At the line containing "This screenshot has width=708, height=456.", begin retyping, and continue word for word until the records below run out.

--- START ---

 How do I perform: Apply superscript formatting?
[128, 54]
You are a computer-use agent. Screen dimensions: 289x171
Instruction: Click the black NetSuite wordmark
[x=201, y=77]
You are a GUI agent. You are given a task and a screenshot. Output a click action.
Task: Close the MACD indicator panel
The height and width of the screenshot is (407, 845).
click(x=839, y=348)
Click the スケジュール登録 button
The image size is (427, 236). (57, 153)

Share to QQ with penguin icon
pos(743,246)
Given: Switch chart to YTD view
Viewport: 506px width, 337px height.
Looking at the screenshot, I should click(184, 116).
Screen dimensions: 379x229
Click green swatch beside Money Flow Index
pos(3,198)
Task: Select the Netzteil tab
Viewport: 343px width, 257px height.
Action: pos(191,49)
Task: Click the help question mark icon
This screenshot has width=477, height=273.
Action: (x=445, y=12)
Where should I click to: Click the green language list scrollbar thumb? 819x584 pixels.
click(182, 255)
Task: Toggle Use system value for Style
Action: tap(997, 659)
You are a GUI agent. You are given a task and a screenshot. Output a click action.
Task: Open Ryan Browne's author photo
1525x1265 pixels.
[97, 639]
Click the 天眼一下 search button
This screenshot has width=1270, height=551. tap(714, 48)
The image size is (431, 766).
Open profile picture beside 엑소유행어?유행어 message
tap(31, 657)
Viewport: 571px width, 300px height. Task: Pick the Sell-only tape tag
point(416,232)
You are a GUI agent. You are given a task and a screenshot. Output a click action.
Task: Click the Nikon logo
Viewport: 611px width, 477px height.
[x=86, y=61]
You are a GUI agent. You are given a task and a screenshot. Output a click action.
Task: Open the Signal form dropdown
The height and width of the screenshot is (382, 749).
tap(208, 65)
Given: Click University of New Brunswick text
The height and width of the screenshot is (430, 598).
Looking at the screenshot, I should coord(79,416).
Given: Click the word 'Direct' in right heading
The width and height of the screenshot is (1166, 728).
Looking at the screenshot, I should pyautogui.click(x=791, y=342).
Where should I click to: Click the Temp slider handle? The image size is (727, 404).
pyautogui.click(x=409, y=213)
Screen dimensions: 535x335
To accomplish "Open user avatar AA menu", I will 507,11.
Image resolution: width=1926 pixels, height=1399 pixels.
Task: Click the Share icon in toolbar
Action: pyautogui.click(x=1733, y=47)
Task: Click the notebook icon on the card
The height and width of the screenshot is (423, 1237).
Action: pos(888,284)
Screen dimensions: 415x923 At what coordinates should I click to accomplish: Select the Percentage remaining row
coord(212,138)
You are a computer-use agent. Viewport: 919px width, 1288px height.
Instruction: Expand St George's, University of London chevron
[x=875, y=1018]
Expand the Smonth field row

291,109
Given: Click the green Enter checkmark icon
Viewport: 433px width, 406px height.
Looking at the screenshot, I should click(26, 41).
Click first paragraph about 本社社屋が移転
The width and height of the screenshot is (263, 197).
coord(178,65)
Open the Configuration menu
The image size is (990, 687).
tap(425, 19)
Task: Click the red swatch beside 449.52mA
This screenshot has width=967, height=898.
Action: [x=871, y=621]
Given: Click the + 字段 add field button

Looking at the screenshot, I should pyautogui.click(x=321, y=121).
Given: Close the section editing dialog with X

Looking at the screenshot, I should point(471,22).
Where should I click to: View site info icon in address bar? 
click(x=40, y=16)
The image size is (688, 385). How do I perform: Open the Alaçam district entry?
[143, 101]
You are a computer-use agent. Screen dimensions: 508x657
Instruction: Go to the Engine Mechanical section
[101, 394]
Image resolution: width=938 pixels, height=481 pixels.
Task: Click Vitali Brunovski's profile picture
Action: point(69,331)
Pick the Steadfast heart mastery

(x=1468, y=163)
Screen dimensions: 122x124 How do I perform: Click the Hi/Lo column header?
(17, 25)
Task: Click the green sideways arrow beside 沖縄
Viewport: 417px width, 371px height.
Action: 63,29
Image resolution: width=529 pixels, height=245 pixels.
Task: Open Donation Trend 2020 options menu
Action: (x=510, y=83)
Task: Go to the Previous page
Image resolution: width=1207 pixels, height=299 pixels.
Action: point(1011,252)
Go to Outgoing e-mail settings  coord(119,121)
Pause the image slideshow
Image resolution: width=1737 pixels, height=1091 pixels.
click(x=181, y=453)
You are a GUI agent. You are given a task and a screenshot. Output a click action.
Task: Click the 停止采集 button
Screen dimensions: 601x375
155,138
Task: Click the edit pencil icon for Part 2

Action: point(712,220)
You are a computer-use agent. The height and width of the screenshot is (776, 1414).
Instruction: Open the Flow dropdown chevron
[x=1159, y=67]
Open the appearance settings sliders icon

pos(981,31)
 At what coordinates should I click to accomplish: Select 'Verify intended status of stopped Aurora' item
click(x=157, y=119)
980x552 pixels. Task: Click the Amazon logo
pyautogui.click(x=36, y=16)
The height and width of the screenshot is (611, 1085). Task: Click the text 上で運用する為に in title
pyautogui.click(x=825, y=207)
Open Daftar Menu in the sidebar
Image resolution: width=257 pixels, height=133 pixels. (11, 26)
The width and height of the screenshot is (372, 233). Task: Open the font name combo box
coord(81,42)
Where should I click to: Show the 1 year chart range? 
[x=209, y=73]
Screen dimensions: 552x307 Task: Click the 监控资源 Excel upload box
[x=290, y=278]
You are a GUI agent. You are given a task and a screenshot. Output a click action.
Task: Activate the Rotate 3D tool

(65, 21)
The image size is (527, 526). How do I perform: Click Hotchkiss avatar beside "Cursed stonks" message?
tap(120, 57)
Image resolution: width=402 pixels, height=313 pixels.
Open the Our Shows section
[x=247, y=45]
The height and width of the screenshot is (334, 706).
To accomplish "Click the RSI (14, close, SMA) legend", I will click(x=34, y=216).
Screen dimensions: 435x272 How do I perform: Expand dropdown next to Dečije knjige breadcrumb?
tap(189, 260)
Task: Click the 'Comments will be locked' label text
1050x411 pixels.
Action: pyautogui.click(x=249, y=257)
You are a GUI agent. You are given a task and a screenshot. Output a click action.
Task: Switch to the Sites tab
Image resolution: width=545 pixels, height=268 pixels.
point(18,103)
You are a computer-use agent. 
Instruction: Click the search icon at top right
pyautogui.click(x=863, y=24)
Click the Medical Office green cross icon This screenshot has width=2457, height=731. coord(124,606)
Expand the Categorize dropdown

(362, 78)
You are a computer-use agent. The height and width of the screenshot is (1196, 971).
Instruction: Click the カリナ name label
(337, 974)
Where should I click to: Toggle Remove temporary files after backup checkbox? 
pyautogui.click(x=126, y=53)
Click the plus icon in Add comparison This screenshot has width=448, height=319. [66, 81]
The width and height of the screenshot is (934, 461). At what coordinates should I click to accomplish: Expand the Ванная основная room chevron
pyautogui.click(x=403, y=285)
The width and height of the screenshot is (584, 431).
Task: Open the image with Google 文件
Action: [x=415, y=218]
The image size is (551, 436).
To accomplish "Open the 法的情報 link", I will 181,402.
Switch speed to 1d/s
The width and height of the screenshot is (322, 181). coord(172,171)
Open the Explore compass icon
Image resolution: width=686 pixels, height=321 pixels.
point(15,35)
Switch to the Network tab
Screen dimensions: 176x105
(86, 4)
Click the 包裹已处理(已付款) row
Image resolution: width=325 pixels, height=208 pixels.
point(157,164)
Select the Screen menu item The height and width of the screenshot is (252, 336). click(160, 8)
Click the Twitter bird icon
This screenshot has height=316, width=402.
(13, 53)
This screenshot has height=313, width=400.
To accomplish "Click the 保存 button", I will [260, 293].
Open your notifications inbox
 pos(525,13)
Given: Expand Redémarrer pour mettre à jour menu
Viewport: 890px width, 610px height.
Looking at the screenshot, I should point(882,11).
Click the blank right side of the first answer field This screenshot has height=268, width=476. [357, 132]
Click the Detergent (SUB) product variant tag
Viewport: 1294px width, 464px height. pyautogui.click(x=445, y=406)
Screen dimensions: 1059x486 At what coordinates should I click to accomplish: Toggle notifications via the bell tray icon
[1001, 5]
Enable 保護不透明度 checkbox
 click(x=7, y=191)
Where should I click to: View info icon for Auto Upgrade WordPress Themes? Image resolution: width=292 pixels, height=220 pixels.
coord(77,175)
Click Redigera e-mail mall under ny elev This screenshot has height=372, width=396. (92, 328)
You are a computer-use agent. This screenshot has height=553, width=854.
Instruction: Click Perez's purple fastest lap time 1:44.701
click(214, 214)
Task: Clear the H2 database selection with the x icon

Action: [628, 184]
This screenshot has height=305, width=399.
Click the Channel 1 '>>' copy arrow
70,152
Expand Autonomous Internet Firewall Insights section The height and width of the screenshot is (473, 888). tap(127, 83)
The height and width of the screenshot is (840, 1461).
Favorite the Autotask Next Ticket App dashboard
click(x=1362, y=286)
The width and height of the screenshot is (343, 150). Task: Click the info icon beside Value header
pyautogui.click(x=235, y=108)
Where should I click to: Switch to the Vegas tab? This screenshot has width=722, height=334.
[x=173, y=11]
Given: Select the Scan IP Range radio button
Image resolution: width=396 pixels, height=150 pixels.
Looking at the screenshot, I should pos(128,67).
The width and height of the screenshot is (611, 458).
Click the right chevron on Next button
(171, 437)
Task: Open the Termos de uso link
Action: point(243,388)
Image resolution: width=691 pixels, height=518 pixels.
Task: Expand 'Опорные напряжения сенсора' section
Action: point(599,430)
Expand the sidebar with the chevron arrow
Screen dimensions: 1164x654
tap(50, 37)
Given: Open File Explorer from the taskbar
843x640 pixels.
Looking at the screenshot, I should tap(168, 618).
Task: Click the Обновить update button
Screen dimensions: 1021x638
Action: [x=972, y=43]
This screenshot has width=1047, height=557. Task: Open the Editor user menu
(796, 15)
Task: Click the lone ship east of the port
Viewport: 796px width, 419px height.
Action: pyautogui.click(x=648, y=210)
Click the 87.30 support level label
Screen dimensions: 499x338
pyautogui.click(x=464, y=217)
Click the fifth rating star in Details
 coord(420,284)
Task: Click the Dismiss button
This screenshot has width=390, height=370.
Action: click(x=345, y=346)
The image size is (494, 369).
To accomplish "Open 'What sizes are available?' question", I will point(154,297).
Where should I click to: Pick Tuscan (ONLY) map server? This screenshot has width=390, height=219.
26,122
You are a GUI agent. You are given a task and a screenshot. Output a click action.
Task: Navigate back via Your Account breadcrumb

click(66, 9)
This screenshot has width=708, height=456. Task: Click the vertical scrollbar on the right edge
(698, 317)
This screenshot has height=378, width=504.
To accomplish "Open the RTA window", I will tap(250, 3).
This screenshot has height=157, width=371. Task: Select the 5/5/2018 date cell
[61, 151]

--- END ---

OUTPUT BELOW:
This screenshot has width=708, height=456. Task: Click the vertical scrollbar on the right edge
(698, 317)
This screenshot has height=378, width=504.
To accomplish "Open the RTA window", I will tap(250, 3).
This screenshot has height=157, width=371. Task: Select the 5/5/2018 date cell
[61, 151]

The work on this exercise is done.